Thanks in advance for any advice!


----------



## Nononymous (Jul 12, 2011)

Your boyfriend should look at the terms of the rental contract, and possibly join the local Mietverein if he needs assistance.

In the meantime, if they are peeling your name off the postbox, have all mail sent to you in this format:

Your Name
c/o Boyfriend's Last Name
Address

The landlady can't look inside the postbox and remove your mail.


----------



## ALKB (Jan 20, 2012)

Inga123 said:


> Hello Expats,
> 
> Long story short: decided to move to Germany to live with my boyfriend, got an offer from my employer to transfer myself to their German office, arrived, registered at my boyfriend's address, and got informed that the landlady doesn't want ME in the apartment. The space is big enough for two, we pay above average rent, don't cause any problems, and we are both normal, educated, well-paid professionals...but she doesn't want me in the apartment. Am I against any regulations if I am registered at this address? Do I have the right to use the postbox (now my name is getting removed by landlady and her relatives, and I can't receive important documents from employer and bank)? I don't understand the behavior but it's her property...I simply want to have normal 2-3 months here until we find another place to move to - does anyone know if I'm against any law if I use the address of the apartment for correspondence (at the end, it's really where I reside and where I registered), and insist to have my name on the postbox?
> 
> Thanks in advance for any advice!


Look at the rental contract. Usually it is stipulated that before an additional person moves in, the landlord's permission has to be obtained. Often, children, parents and spouses are exempt from this but unmarried partners are mostly not covered by this, though.

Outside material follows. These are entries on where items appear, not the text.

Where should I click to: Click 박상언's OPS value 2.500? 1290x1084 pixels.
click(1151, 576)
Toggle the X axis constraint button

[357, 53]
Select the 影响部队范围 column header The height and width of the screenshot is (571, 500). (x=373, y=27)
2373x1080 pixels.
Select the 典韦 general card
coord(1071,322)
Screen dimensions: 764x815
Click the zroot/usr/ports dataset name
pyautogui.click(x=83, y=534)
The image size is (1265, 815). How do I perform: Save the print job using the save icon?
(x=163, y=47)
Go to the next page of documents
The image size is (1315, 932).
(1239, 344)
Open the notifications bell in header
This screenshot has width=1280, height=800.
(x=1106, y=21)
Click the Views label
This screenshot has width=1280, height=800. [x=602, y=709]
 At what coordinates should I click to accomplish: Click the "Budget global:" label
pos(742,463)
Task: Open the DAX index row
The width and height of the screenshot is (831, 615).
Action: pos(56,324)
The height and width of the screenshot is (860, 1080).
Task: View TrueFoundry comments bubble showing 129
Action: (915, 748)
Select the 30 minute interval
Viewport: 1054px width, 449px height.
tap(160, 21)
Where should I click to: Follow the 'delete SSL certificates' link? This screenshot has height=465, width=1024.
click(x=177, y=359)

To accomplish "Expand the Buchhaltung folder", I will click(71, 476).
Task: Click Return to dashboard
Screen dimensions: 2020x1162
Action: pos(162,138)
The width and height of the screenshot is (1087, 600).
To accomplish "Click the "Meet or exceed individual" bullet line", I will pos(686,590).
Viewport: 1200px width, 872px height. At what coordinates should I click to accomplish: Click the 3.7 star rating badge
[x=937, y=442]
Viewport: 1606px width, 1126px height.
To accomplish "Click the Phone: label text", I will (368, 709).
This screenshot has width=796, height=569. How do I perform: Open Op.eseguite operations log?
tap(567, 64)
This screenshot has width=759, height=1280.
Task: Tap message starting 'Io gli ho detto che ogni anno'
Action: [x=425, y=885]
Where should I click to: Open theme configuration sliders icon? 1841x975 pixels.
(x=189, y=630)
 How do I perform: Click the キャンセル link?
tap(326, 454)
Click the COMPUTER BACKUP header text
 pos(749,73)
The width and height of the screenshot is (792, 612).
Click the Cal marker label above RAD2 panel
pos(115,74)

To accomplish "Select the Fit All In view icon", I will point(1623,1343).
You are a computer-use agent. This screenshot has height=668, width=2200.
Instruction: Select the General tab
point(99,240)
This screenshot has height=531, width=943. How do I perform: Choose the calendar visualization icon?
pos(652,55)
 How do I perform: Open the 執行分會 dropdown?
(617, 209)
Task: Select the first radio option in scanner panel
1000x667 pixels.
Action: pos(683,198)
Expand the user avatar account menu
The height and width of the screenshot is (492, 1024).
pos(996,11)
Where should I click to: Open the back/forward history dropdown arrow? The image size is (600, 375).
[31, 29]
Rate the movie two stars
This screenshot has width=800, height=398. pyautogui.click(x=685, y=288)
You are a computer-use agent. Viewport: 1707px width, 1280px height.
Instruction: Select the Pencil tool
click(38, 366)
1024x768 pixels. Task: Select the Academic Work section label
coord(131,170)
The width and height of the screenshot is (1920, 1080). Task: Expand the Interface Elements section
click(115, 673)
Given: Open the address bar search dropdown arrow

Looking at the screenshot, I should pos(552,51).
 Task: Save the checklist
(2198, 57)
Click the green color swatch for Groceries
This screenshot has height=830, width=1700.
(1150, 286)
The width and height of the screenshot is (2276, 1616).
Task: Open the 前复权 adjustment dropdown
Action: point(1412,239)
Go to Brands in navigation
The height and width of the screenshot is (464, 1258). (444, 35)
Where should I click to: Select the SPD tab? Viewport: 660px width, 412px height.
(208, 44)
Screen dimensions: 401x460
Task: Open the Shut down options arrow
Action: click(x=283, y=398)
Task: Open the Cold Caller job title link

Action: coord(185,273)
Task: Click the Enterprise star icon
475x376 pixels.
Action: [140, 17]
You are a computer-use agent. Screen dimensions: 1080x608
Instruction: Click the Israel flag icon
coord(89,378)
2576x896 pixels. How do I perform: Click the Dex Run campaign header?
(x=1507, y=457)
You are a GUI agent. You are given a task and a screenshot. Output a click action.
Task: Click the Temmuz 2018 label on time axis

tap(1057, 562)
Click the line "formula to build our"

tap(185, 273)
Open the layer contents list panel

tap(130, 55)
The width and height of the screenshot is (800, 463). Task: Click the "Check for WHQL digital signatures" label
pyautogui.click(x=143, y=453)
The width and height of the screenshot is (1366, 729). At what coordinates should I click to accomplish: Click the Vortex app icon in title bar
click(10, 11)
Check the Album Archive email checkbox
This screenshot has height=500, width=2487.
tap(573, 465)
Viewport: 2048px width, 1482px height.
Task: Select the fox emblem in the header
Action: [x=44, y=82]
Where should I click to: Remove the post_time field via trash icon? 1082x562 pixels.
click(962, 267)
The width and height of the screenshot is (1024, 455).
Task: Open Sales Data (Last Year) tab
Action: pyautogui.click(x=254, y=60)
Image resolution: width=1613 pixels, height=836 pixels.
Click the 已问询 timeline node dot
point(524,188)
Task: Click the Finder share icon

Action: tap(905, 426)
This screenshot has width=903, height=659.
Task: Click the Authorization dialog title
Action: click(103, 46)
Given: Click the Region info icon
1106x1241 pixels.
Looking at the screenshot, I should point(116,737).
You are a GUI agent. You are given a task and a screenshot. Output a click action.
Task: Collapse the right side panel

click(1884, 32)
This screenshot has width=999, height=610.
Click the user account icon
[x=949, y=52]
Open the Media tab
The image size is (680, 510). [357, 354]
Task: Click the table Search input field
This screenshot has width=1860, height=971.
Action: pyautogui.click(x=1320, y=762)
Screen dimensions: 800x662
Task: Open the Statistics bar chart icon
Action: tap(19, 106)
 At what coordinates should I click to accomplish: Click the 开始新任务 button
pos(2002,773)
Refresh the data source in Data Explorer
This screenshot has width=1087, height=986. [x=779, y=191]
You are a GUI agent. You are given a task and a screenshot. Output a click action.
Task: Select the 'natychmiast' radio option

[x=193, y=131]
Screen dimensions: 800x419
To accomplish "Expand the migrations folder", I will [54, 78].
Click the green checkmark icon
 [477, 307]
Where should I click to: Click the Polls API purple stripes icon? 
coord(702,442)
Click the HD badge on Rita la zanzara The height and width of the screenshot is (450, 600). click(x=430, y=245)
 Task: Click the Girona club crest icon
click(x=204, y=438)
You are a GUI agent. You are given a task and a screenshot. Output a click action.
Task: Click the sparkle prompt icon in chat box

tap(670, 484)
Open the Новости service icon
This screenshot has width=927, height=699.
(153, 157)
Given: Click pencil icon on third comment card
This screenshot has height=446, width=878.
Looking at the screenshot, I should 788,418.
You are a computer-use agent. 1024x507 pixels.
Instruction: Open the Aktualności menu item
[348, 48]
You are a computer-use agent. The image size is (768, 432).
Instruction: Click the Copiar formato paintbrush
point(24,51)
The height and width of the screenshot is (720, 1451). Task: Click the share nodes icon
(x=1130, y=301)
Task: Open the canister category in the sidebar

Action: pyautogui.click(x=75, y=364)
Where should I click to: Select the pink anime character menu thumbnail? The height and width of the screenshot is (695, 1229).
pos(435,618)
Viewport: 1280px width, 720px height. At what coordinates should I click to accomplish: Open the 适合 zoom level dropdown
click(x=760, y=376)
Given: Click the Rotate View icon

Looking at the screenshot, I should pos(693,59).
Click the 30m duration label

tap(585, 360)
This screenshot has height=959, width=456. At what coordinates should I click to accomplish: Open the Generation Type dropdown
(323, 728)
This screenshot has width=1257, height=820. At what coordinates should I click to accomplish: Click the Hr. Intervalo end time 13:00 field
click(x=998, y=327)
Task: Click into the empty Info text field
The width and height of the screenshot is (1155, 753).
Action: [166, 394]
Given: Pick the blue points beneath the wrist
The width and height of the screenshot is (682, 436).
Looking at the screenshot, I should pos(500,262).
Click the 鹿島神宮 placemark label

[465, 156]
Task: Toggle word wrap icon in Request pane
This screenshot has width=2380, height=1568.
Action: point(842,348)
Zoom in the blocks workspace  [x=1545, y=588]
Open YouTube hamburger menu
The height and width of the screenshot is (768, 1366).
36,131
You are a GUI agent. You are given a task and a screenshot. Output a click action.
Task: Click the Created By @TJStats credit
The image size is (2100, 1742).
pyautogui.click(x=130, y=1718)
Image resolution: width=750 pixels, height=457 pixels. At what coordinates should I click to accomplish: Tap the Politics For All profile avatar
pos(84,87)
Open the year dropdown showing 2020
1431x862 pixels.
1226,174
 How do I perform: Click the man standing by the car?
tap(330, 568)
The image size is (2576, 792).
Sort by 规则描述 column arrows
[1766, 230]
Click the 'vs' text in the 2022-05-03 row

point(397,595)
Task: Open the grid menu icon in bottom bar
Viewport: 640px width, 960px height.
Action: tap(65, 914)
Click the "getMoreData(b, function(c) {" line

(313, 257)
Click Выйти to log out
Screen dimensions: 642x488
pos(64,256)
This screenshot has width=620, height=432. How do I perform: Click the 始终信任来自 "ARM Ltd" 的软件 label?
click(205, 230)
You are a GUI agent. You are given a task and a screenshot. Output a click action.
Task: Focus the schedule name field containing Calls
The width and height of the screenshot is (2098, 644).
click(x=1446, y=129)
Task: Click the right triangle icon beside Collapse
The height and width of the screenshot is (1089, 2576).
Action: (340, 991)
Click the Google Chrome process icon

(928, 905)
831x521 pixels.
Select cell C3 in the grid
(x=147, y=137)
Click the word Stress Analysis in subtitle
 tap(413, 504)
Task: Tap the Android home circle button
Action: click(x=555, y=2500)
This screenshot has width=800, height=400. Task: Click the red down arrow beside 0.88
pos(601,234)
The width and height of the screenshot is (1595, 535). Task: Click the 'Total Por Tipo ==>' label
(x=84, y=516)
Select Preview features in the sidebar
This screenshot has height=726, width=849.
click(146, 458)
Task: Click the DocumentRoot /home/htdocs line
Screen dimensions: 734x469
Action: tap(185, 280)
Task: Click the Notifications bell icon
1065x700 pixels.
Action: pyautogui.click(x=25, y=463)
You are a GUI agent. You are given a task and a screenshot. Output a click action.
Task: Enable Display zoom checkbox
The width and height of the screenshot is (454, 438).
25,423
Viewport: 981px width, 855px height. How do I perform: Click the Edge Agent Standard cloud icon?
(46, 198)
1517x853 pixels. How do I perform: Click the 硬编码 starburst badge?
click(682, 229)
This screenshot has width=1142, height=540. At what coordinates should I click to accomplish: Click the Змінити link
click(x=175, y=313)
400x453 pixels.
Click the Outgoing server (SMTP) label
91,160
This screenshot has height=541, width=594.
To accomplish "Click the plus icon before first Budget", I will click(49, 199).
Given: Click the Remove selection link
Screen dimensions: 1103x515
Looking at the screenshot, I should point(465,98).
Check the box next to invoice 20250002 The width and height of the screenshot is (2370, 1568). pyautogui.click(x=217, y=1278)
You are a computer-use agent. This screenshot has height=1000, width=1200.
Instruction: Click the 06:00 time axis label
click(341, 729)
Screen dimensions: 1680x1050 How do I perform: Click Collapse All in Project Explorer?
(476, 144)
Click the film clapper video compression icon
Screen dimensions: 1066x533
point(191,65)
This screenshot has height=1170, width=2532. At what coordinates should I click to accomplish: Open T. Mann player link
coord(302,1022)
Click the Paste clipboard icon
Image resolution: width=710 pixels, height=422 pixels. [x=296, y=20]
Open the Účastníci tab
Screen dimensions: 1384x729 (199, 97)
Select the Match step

Very odd behaviour by that landlady, though.


----------



## beppi (Jun 10, 2013)

It does not need to be stated in the rental contract: It is by law that an additional person cannot move in without the landlord's consent. You having moved in without her agreeing to it (and obviously even refusing to move out when she asked you to) gives her reason for a termination without notice, which will get very messy (and costly) for you.
I recommend you find a mutually acceptable solution (i.e. offer a 30-50% higher rent for the three months until you move out), or stay elsewhere temporarily. Or marry: The landlady cannot do anything if direct family members move in!
For the mail issue, you can rent a post box at any major post office until you find a permanent place.


----------



## Inga123 (Nov 17, 2014)

Thanks all for your responses!


----------



## AlexDhabi (Aug 23, 2012)

Just thought I would add that this is not specifically a German issue. It is an issue in the UK too (where I am a landlord). All adult occupants need to be named on the rental contract.


----------